» Dataset content
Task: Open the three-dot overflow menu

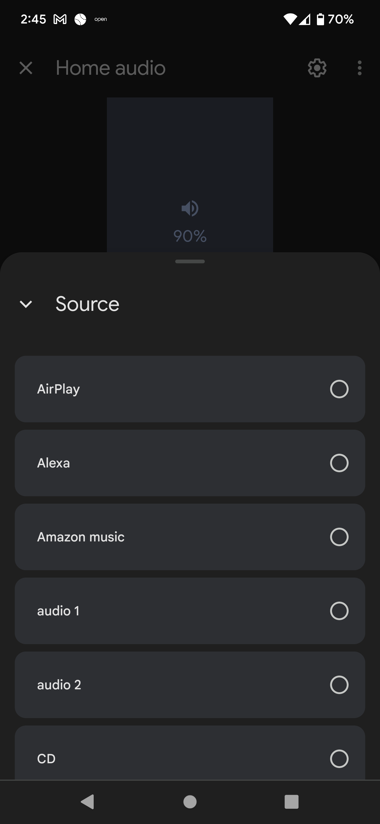Action: 360,68
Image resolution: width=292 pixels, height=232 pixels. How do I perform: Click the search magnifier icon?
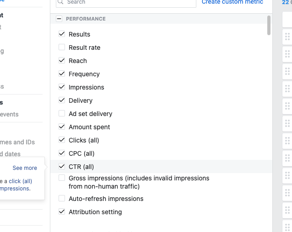tap(61, 2)
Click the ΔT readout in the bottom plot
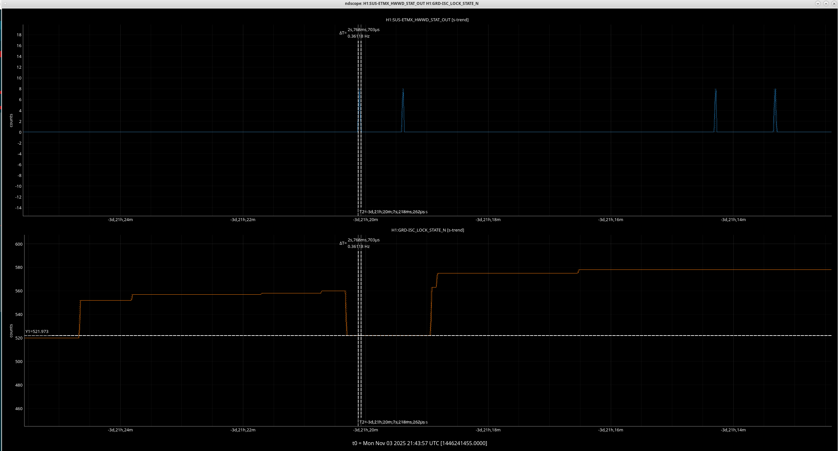The height and width of the screenshot is (451, 838). click(360, 243)
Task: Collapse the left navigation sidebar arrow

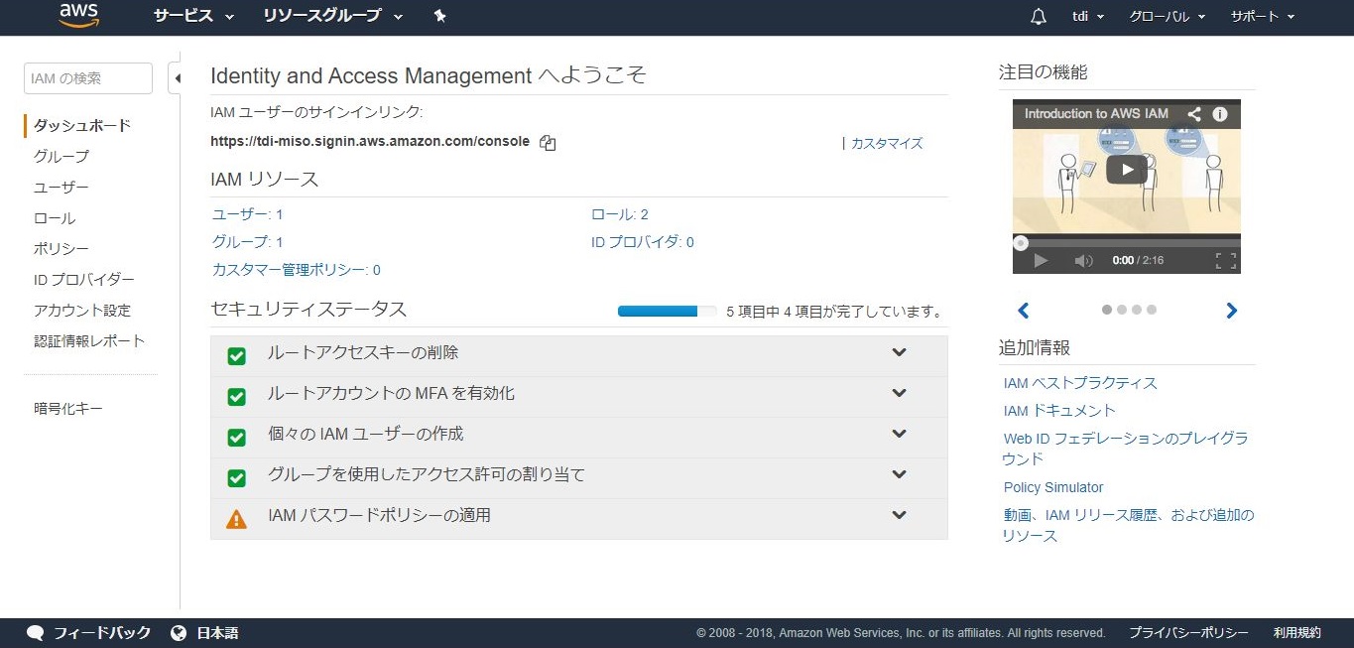Action: pyautogui.click(x=176, y=77)

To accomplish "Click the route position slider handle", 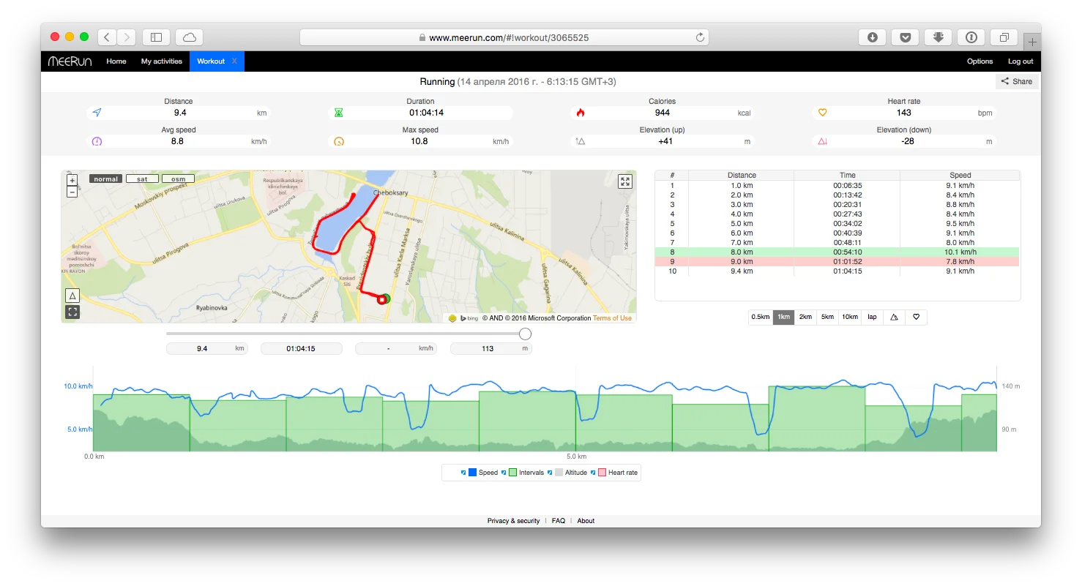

» Stated goal
Count how many lines in the entries above contain the word "Task", and reply with the number only.

» Full response
2